Sleep Disturbances, and Leg Cramps
• Most women will develop alterations from their normal sleep
patterns during pregnancy.
• More frequent urination, more common gastric reflux, and physical
discomfort with the growing pregnancy all contribute to poorer
sleep.
• Antihistamines are usually recommended.
• Almost half of all pregnant women suffer from recurrent painful
spasms of the muscles of the lower extremities, especially the
calves.
• Leg cramps are more frequent at night and usually occur during the
third trimester. therapeutic options have been suggested , calcium
lactate and high-potassium foods such as banana, kiwi . Massage,
heat, and stretching the affected muscle(s) relieves the cramps .
Backache
• Most pregnant women experience lower
backaches as pregnancy progresses.
• These are usually alleviated by minimizing
the amount of time spent standing, increasing
rest, wearing a specially designed support belt
over the lower abdomen, and taking an
analgesic such as acetaminophen.
Round Ligament Pain
• most frequently occurs during the second
trimester when women report sharp, bilateral,
or unilateral groin pain. it is not known if
round ligament stretch is the true etiology.

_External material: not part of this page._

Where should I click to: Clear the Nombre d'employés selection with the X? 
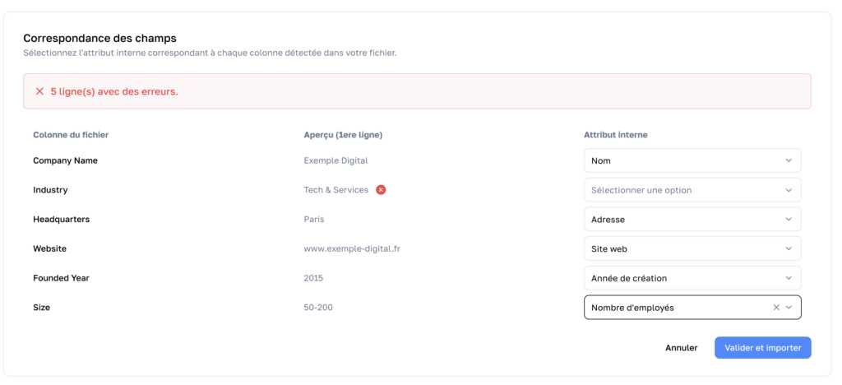776,308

The
pain may be increased with sudden movement
or change in position.
Headache
• Generalized headaches are not uncommon
during the first trimester.
• The frequency and intensity of migraine
headaches may increase or decrease during
pregnancy.
• Headaches during the second and third
trimesters are not an expected symptom of
pregnancy.
Emotional Changes
• Pregnancy is a time of significant psychological
stress.
• Changes in hormonal levels; changes in
relationships to partners, family, and friends; and
changes in body image all lead to increased
psychological stress.
• Increased levels of placental corticotropinreleasing hormone also affect the maternal
hypothalamic pituitary axis and other brain loci
involved in stress responses.
Sexual Relations
• Coital activity during normal pregnancy need not be restricted.
• libido often decreases in the first and third trimesters.

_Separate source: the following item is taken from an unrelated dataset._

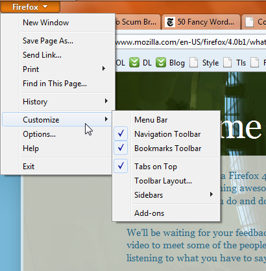Click the blank page icon on rightmost tab

point(249,22)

• Nipple stimulation, vaginal penetration, and orgasm can cause
uterine contractions secondary to the release of prostaglandins and
oxytocin.
• The question of the effect of coitus in women at risk for preterm
labor or early spontaneous pregnancy loss remains unanswered.

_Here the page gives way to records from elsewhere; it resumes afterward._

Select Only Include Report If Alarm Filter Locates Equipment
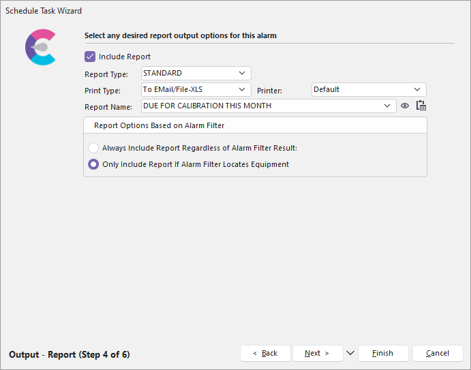 (93, 164)
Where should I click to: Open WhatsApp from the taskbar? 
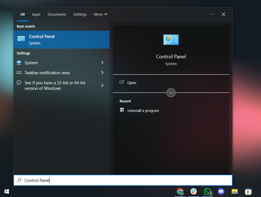click(x=207, y=191)
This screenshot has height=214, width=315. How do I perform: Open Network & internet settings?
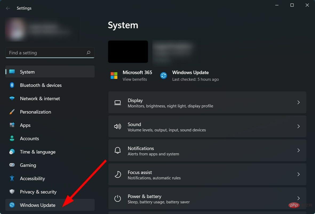[x=40, y=98]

• There are two concrete interdictions to coitus during pregnancy. The
first is that intercourse should not occur after membrane rupture or
in the presence of known placenta previa. The second is that forceful
introduction of air into the vagina should be avoided because of the
risk of fatal air embolism.
Employment
• Strenuous physical activity, including
repetitive lifting and prolonged standing for
more than 5 hours, has been associated with a
greater rate of adverse outcomes.
Urinary Frequency
• Patients often experience urinary frequency
during the first 3 months of pregnancy, as the
enlarging uterus compresses the bladder, and
again during the last weeks, as the fetal head
descends into the pelvis.
Skin Changes
• many women experience increased hair growth
during pregnancy and hair loss postpartum.
Leukorrhea
• An increase in the amount of vaginal discharge
is physiologic during pregnancy.
• Discharge accompanied by itching or burning
or a malodorous discharge should be treated.
• Douching has no place in the treatment or
management of leukorrhea in pregnancy.
X-rays/Ionizing Radiation
• Patients may undergo dental x-rays as needed,
provided that the abdomen is fully covered by
a lead apron. Exposure to video display
terminals is safe in pregnancy.
Travel
• the patient should try to stretch her legs and
walk for 10 minutes every 2 hours.
Immunizations
• Four immunizations using vaccines containing
live viruses are relatively contraindicated during
pregnancy. These are measles, mumps, rubella,
and yellow fever.
• Tetanus toxoid, if needed, is acceptable in
pregnancy.
• Flu vaccine is recommended for pregnant
women.
• Women who are receiving hepatitis B vaccine
may continue receiving it during pregnancy.